Learned Character N-gram Representation

원래는 CNN의 filter가 semantic 측면에서의 morpheme 잡아낼 것으로 예측하였으나, 그것은 실패하였음
prefix, suffix 등의 검출에는 기능하였음

Highway Layers

highwya layer 없이는 성능 하락, CNN과 결합했을 때 가장 높은 성능 향상, 3개 이상은 무쓸모, CNN 여러 개 하고 max-pooling 한 것에는 무쓸모 etc

Effect of Corpus/Vocab Sizes

German에 대해 실험한 결과, corpus size 커질수록 perplexity 감소분은 점점 체감하나, 모든 scenario에서 word-level model보다는 나은 성능

Further Observations

charCNN + word embedding을 결합했을 때 약간이나마 성능 저하 있었음: charCNN + word embedding은 이전 논문들의 architecture임(글쓴이 주)
학습할 때 word embedding 이용할 때와 비교해 속도는 절반(3000 tokens/s -> 1500 tokens/s)이나, test/validate에서는 성능 차이 없음

Conclusion

"only character level input-word level prediction" model 개발
fewer parameters, outperforms baseline models
character만으로 semantic/orthographic(syntactic) feature 잡아내기 가능

Our work questions the necessity of word embeddings (as iputs) for neural language modeling

글쓴이 주1: minor language(우르두 어 etc) 말고는 요즘 잘 안 쓰이는 듯
글쓴이 주2: 한국어에도 charCNN 사용되었음- 넥슨, 왓챠, 한국어 자모에 CharCNN 적용한 논문
- '시발': 'ㅅㅂ', '쉬,,,벌,,,', '시1발', 'ㅅ1발' 등 금칙어 설정된 욕설을 우회하는 변형된 형태의 비속어 탐지에 효과적이었다고 함

Code Review

import torch
import torch.nn as nn
import torchvision.models as models
import numpy as np

class HighwayNetwork(nn.Module):

    def __init__(self, input_size,activation='ReLU'):

       super(HighwayNetwork, self).__init__()
       #transform gate(t)
       self.trans_gate = nn.Sequential(
                    nn.Linear(input_size,input_size),
                    nn.Sigmoid())
       #highway
       if activation== 'ReLU':
           self.activation = nn.ReLU()

       self.h_layer = nn.Sequential(
                           nn.Linear(input_size,input_size),
                           self.activation)
       self.trans_gate[0].bias.data.fill_(-2)

    def forward(self,x):

        t = self.trans_gate(x)
        h = self.h_layer(x)

        z = torch.mul(t,h)+torch.mul(1-t,x)

        return z

class LM(nn.Module):

    def __init__(self,word_vocab,char_vocab,max_len,embed_dim,out_channels,kernels,hidden_size,batch_size):

        super(LM, self).__init__()
        self.word_vocab = word_vocab
        self.char_vocab = char_vocab
        #Embedding layer
        self.embed = nn.Embedding(len(char_vocab)+1, embed_dim,padding_idx=0)
        #CNN layer
        self.cnns = []
        for kernel in kernels:
            self.cnns.append(nn.Sequential(
                    nn.Conv2d(1,out_channels*kernel,kernel_size=(kernel,embed_dim)),
                    nn.Tanh(),
                    nn.MaxPool2d((max_len-kernel+1,1))))
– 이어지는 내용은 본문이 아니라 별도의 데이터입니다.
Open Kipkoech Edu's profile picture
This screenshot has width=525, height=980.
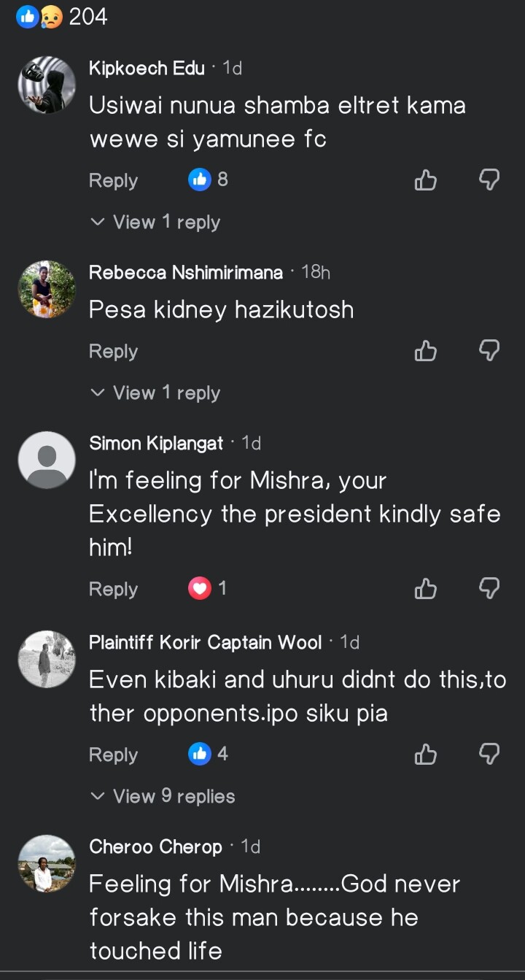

        self.cnns = nn.ModuleList(self.cnns)

        #highway layer
        input_size = np.asscalar(out_channels*np.sum(kernels)) 
        self.highway = HighwayNetwork(input_size)

        #lstm layer
        self.lstm = nn.LSTM(input_size,hidden_size,2,batch_first=True,dropout=0.5)

        #output layer
        self.linear = nn.Sequential(
                            nn.Dropout(0.5),
                            nn.Linear(hidden_size,len(word_vocab)))

    def forward(self,x,h):

        batch_size = x.shape[0]
        seq_len = x.shape[1]

        
        x = x.view(-1,x.shape[2])
        
        x = self.embed(x)

        x = x.view(x.shape[0],1,x.shape[1],x.shape[2])
        
        y = [cnn(x).squeeze() for cnn in self.cnns]     
        w = torch.cat(y,1)
        w = self.highway(w)

        w = w.view(batch_size,seq_len,-1)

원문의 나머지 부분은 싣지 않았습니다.